Contudo, no meio do caminho, mais especificamente entre agosto de 2013 e junho de 2014, o estudante teve uma oportunidade única. Por meio do programa Ciência sem Fronteiras, ele fez 12 disciplinas na Limerick Institute of Technology (LIT), em Limerick, na Irlanda. Além de conhecer países como Itália, França, Inglaterra, Alemanha, Escócia e República Tcheca, o rapaz estudou tanto que teve o desempenho reconhecido pela instituição europeia. 

 

Na LIT, Luiz conquistou uma média global de notas acima de 74%, “dando banho” até mesmo nos irlandeses. O estudante não descarta a possibilidade de voltar para a Europa quando dar início ao doutorado direto da graduação. “As universidades irlandesas têm muito apoio da iniciativa privada, como empresas e indústrias, o que ainda falta no Brasil. Contudo, a base teórica que tive na Unesp é superior a das instituições da Irlanda”, revela.

 

Projeto

 

Luiz Henrique Vitti Felão pretende continuar na área de engenharia biomédica, que pesquisa e produz itens, principalmente, para ajudar a reabilitação de deficientes físicos.
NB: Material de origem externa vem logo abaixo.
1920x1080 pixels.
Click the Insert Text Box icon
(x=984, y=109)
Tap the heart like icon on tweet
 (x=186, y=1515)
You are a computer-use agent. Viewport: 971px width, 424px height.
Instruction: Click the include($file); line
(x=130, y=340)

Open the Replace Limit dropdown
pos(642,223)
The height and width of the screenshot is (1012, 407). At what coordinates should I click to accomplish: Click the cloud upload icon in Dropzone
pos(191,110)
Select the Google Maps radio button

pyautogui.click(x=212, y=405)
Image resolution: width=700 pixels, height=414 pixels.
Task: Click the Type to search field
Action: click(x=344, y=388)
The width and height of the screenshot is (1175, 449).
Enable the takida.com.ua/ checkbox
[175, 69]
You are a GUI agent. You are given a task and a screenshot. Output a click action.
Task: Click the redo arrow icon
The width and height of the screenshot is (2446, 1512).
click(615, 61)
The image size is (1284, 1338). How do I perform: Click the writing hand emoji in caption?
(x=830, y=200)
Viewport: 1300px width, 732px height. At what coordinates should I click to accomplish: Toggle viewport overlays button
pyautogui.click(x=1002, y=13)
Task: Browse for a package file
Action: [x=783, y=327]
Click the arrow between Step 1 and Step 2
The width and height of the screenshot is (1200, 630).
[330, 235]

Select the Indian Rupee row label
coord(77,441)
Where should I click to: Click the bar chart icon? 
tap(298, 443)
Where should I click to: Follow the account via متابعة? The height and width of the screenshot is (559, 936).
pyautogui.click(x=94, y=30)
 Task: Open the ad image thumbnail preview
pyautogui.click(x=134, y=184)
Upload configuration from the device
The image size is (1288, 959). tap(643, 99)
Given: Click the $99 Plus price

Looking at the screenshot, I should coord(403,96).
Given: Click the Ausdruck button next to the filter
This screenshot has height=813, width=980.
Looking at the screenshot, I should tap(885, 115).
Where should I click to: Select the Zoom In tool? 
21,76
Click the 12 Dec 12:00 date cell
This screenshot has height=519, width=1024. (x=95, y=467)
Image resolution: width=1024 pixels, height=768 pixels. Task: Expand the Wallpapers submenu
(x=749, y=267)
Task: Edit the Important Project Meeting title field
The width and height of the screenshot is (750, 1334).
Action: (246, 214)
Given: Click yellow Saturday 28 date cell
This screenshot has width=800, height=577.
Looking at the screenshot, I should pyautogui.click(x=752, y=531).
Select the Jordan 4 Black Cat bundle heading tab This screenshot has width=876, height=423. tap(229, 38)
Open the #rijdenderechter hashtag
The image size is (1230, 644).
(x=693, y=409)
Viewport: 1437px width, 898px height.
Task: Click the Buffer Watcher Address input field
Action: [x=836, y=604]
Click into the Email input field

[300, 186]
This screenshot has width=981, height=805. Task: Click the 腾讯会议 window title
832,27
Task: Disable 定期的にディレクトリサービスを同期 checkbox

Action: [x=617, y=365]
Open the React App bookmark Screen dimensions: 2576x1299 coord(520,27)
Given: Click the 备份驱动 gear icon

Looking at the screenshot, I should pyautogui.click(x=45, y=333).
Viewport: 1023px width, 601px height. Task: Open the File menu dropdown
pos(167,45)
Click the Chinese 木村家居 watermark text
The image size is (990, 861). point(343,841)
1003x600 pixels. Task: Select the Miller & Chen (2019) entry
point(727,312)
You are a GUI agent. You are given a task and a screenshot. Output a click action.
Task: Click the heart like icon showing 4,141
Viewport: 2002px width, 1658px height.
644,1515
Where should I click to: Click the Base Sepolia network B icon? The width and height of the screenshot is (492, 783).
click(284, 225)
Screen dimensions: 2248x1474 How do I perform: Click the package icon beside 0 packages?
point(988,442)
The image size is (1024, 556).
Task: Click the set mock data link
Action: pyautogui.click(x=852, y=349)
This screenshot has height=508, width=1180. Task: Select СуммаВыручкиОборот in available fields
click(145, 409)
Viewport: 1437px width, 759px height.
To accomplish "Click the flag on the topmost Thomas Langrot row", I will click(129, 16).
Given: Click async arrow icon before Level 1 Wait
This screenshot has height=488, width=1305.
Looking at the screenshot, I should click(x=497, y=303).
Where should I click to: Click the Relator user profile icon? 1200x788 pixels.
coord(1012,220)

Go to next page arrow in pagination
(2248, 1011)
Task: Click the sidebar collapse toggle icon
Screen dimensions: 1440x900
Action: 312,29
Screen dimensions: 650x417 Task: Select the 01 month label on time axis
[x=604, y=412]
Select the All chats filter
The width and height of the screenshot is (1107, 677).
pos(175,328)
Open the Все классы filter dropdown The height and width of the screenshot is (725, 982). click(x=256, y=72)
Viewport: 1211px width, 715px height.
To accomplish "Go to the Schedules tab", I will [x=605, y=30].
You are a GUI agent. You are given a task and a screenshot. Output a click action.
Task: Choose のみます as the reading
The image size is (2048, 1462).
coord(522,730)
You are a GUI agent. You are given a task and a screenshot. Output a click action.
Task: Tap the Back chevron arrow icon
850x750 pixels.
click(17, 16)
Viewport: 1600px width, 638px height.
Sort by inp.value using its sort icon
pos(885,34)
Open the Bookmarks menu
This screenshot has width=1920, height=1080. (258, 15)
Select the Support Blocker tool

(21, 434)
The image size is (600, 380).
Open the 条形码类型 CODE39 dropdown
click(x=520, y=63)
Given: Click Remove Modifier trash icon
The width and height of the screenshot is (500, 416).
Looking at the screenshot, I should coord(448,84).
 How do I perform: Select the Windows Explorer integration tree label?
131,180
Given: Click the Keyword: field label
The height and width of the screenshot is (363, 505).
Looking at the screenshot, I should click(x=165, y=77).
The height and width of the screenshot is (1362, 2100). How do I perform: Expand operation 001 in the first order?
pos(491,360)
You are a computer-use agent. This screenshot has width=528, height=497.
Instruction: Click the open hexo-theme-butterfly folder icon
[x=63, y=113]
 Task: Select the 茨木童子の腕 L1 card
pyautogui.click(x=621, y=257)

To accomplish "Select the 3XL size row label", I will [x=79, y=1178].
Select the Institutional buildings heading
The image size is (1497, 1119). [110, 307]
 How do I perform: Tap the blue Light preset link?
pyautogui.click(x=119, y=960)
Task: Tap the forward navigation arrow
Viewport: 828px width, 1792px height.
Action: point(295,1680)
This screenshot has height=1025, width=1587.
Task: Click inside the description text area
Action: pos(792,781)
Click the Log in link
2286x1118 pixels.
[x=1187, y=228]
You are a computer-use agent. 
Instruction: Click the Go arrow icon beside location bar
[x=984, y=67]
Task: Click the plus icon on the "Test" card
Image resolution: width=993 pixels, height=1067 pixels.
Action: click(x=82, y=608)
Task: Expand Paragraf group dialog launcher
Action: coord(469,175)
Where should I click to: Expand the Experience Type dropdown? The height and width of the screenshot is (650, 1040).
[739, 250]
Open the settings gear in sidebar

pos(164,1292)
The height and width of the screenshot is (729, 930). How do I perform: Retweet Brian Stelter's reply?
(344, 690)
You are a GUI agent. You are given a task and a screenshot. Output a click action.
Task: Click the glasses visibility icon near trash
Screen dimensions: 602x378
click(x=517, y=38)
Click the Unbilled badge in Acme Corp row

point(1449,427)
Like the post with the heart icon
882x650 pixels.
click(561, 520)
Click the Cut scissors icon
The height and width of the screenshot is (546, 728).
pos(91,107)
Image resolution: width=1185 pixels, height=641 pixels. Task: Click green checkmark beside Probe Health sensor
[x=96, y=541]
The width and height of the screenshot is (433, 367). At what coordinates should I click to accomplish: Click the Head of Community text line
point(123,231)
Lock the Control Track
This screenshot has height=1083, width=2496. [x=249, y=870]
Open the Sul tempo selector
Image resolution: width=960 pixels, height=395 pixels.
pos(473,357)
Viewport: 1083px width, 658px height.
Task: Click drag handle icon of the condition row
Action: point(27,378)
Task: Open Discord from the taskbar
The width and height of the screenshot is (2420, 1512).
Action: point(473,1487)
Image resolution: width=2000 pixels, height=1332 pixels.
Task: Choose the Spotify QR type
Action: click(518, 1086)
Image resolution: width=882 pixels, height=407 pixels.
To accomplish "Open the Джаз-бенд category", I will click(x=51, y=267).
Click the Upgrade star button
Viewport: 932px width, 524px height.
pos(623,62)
Inclusive, o rapaz sonha em participar de um projeto desenvolvido pela Unesp de Ilha Solteira, cujo objetivo final é fazer com que cadeirantes consigam andar. Por enquanto, os eletroestimuladores conseguem deixar as pernas dos deficientes entre os ângulos de 35 e 40 graus.

 

“O processo evita que os músculos atrofiem”, explica o estudante. Luiz acrescenta que os músculos dos cadeirantes são funcionais, mas uma lesão na medula ou na coluna vertebral impede que os impulsos nervosos cheguem do cérebro aos músculos, o que garante a movimentação dos membros. “Quando eu me formar, pretendo fazer parte dessa iniciativa e espero que ainda possa ajudar muitas pessoas.”

 

Nota 10

 

Newton Rodrigues Felão Junior, pai do “jovem cientista”, conta que o garoto sempre gostou de estudar e a nota mais baixa que tirava na escola era 9,5. “Ele chegava em casa feliz, dizendo que havia tirado 9,5. Aí eu perguntava o motivo de não ter conquistado um 10. Minha mulher ficava brava, mas era apenas brincadeira. Sempre tive um orgulho muito grande do meu filho e o aconselho a nunca deixar de ser humilde”, reitera. 

 

O pai do rapaz, inclusive, é formado em processamento de dados pela antiga Fundação Educacional de Bauru e a mãe, Adélia Aparecida Vitti Felão, no auge dos seus 51 anos, está terminando o curso de pedagogia. Luiz nasceu no Hospital Beneficência Portuguesa, em Bauru. Os pais dele, porém, são agudenses e moram na cidade vizinha até hoje. O rapaz tem uma irmã mais nova, Isadora Vitti Felão, 22 anos, que também é bauruense e estuda biologia.